(Collected data)
####################

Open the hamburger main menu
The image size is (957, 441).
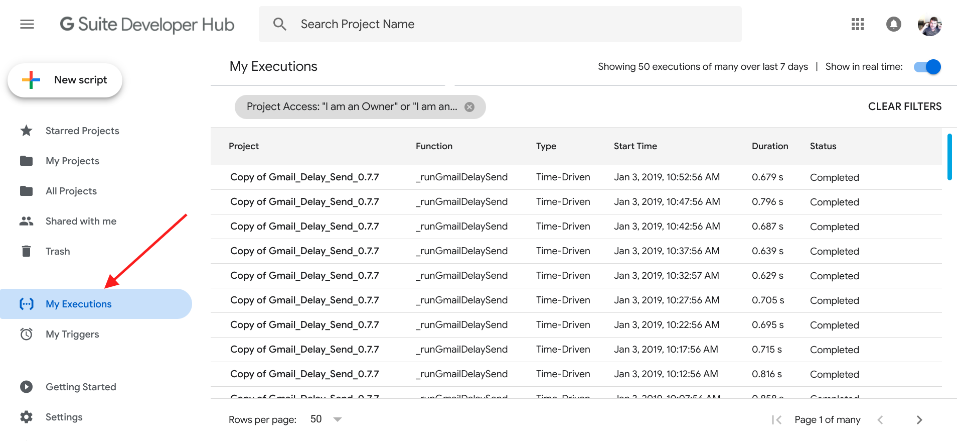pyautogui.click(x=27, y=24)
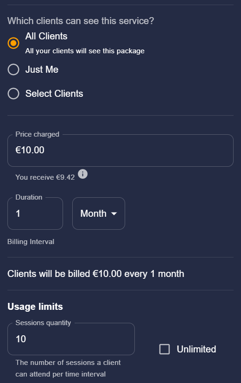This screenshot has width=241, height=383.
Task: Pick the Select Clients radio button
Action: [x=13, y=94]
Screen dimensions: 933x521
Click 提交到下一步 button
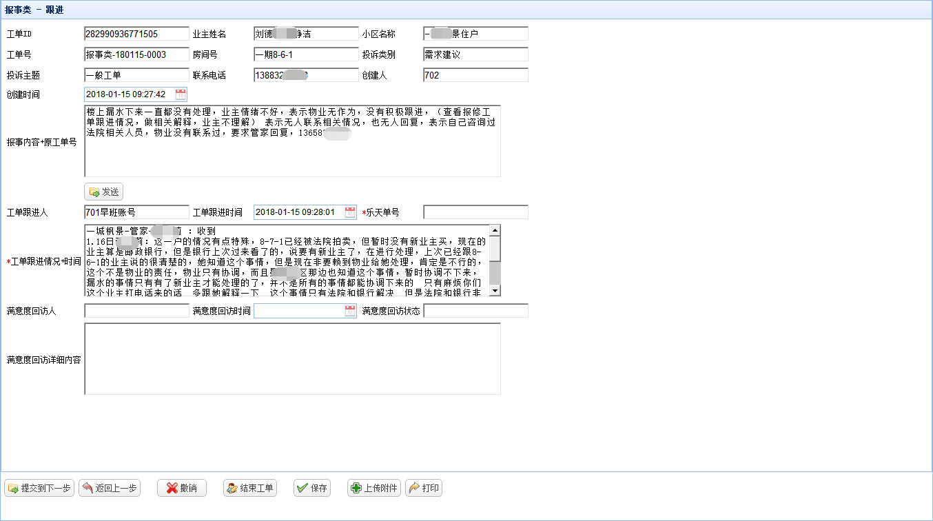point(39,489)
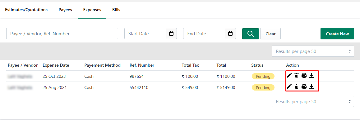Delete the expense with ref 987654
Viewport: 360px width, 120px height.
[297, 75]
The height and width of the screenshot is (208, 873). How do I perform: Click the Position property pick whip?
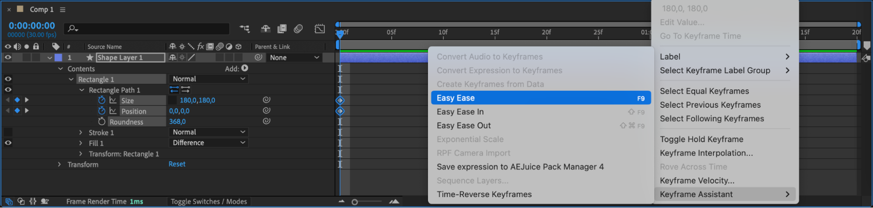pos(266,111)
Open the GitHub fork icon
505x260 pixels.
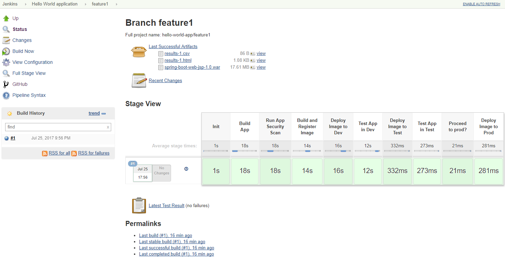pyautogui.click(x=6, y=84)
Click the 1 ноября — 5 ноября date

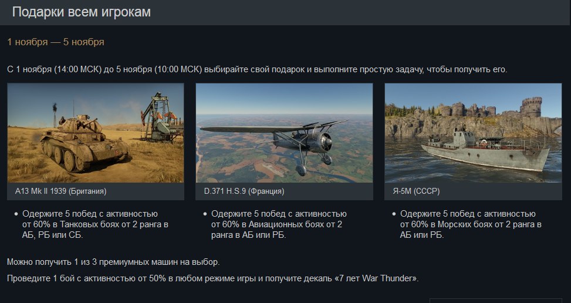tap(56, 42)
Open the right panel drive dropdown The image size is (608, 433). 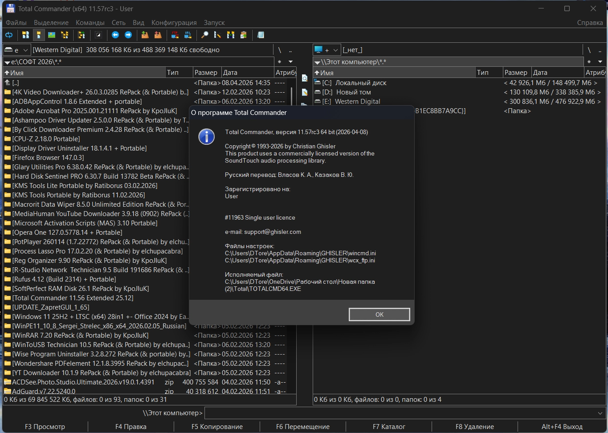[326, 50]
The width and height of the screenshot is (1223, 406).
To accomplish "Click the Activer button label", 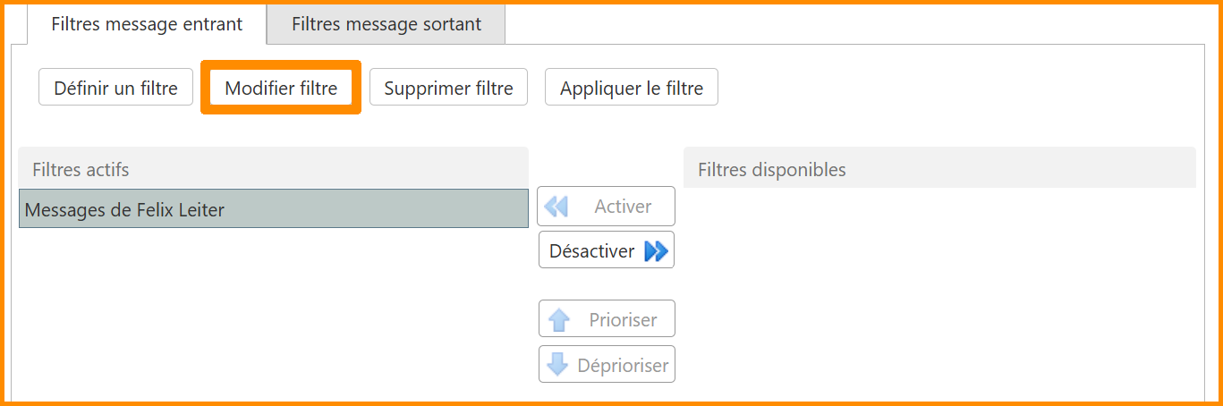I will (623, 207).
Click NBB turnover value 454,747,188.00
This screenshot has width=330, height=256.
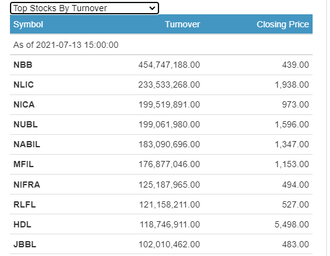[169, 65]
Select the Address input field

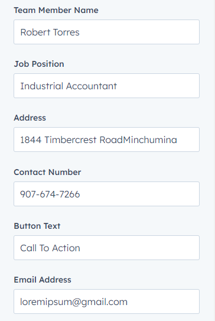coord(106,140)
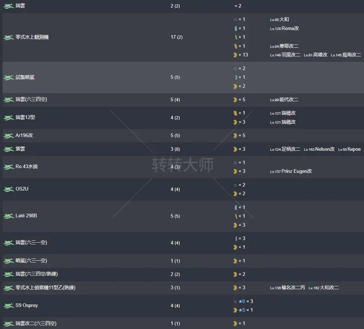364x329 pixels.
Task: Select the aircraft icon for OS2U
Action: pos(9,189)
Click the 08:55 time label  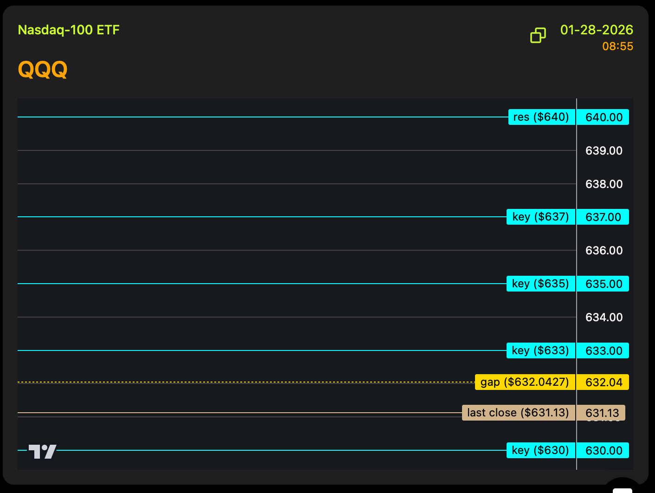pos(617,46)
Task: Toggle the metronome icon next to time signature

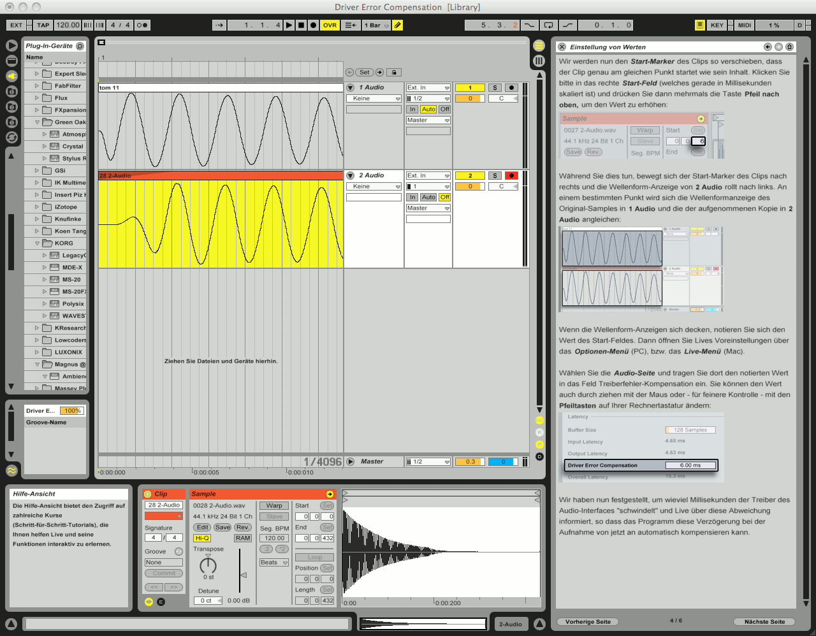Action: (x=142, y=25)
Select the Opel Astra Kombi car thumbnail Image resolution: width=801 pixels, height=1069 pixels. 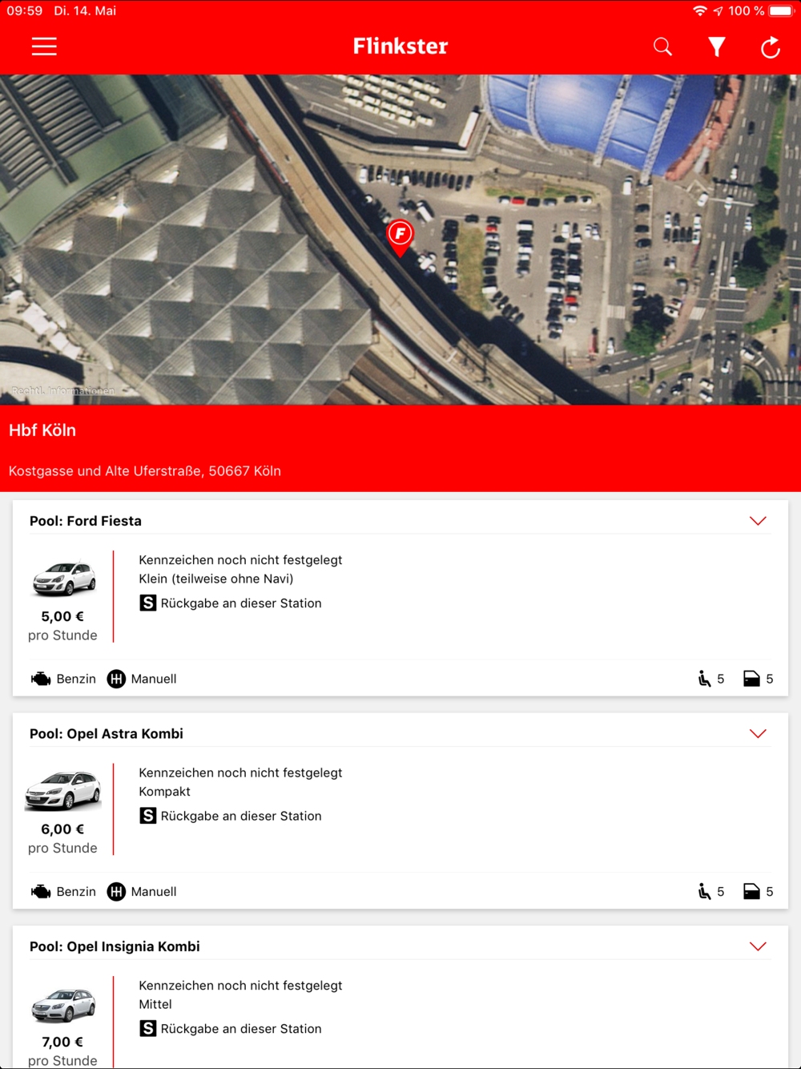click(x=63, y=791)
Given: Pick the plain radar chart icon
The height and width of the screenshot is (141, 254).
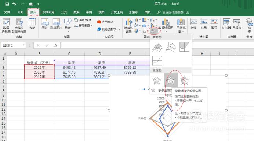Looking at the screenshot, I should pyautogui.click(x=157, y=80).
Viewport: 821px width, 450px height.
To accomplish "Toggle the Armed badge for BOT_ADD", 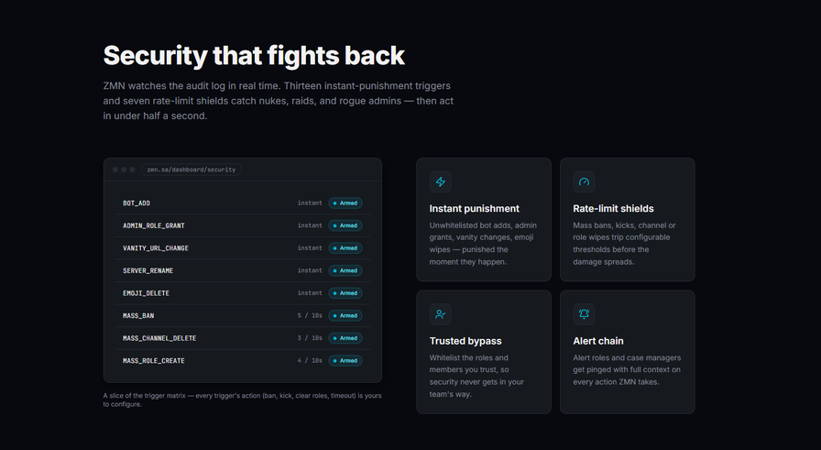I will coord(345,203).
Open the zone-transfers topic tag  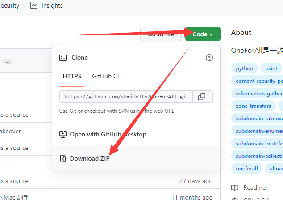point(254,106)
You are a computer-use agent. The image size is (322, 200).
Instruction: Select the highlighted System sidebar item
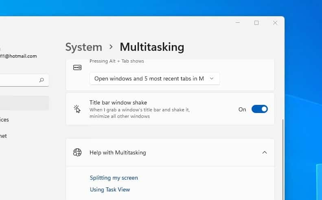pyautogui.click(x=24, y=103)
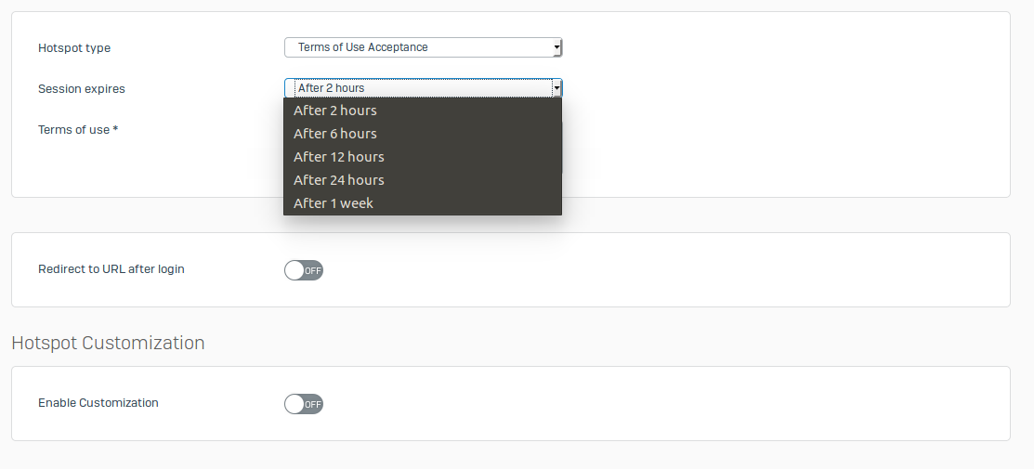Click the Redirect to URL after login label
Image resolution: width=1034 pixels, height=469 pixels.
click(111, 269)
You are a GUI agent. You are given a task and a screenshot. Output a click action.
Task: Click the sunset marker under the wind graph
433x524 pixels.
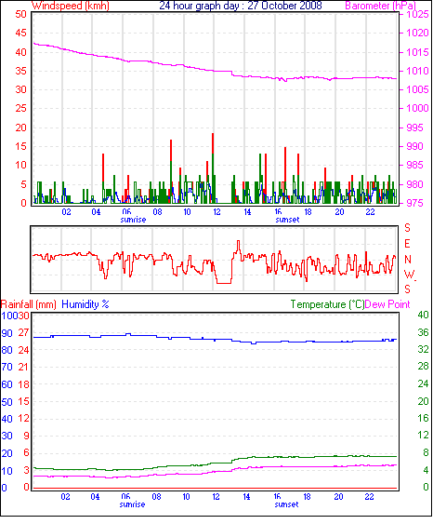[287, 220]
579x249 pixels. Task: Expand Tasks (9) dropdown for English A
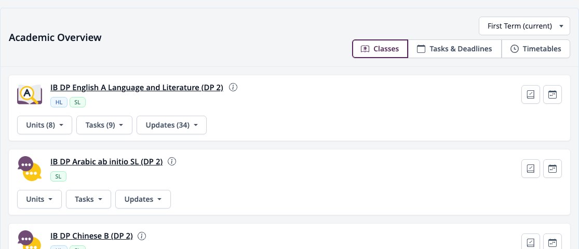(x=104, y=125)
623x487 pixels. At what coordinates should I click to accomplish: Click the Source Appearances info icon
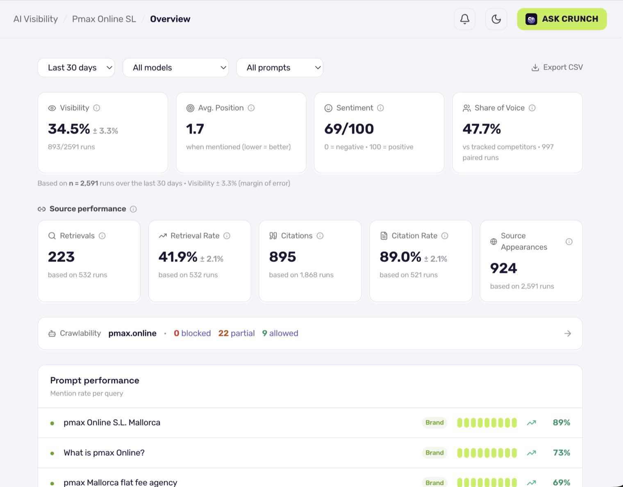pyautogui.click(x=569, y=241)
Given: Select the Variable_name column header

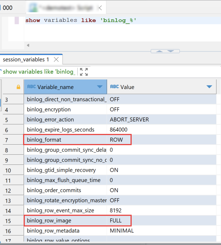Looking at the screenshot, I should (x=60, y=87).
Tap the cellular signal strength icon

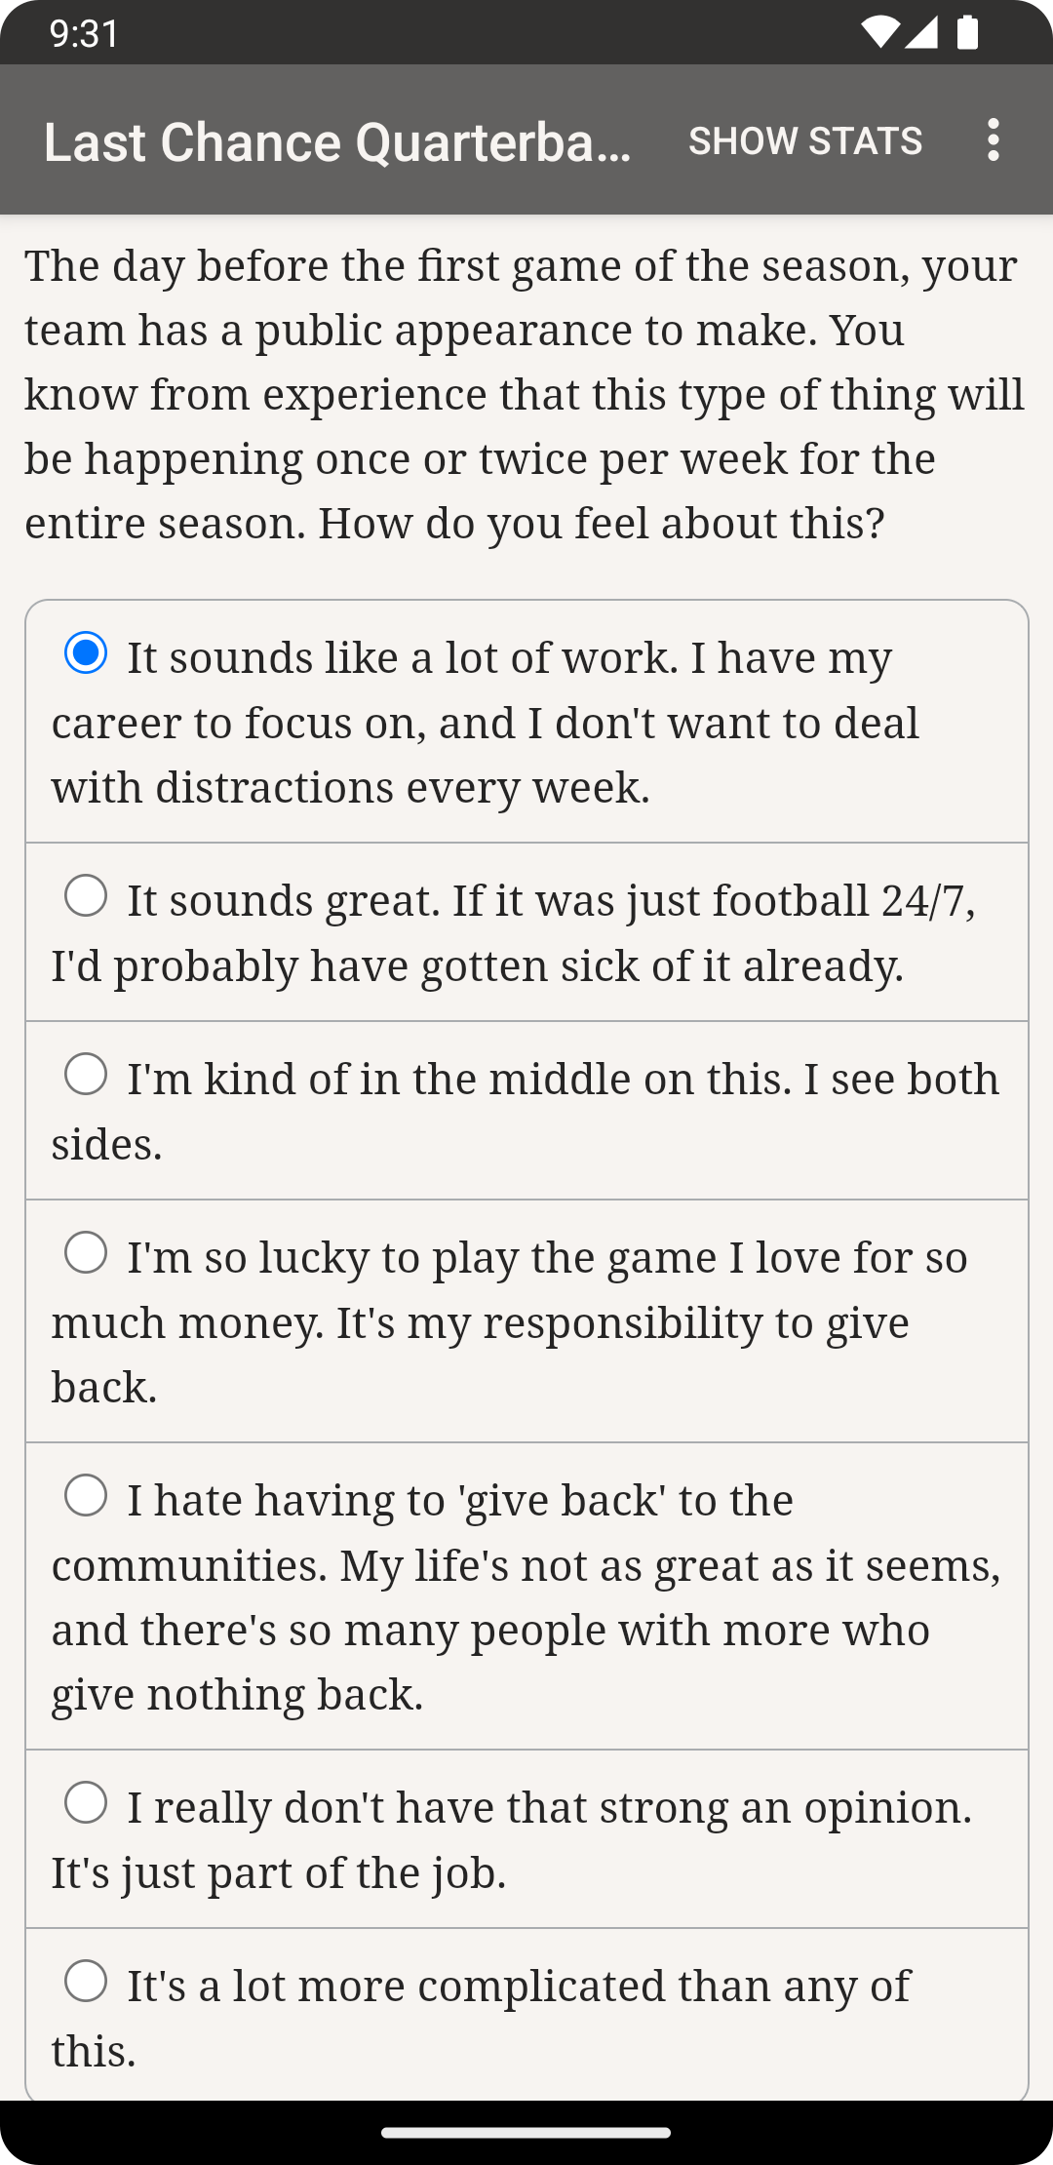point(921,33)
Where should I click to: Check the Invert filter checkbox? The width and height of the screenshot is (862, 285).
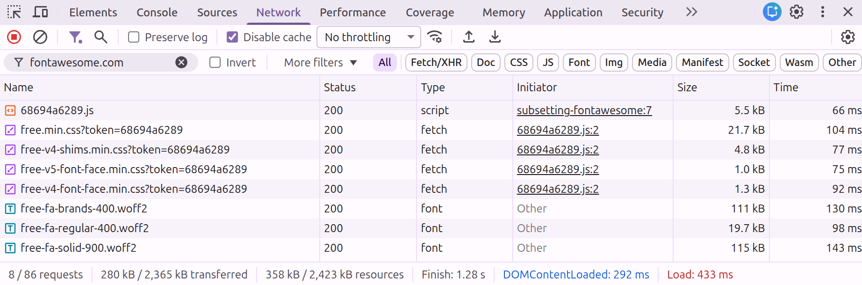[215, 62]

####################

■ EXERCISE INSTRUCTIONS ■
Leaving out the pictures, please transcribe exactly the lines from the one that holds "Instruction: Select the" through the last line of the entries above, both included.

■ REPLY ■
Instruction: Select the highlighted System sidebar item
pyautogui.click(x=24, y=103)
Click the Redirect to URL after login label
Image resolution: width=1034 pixels, height=469 pixels.
click(111, 269)
You are a GUI agent. You are given a task and a screenshot. Output a click action.
Task: Click the sunset marker under the wind graph
433x524 pixels.
[287, 220]
579x249 pixels. Task: Expand Tasks (9) dropdown for English A
(x=104, y=125)
623x487 pixels. At what coordinates should I click to accomplish: Click the Source Appearances info icon
pyautogui.click(x=569, y=241)
Given: Select the Variable_name column header

Looking at the screenshot, I should (x=60, y=87).
Tap the cellular signal strength icon

point(921,33)
Where should I click to: Check the Invert filter checkbox? The width and height of the screenshot is (862, 285).
[215, 62]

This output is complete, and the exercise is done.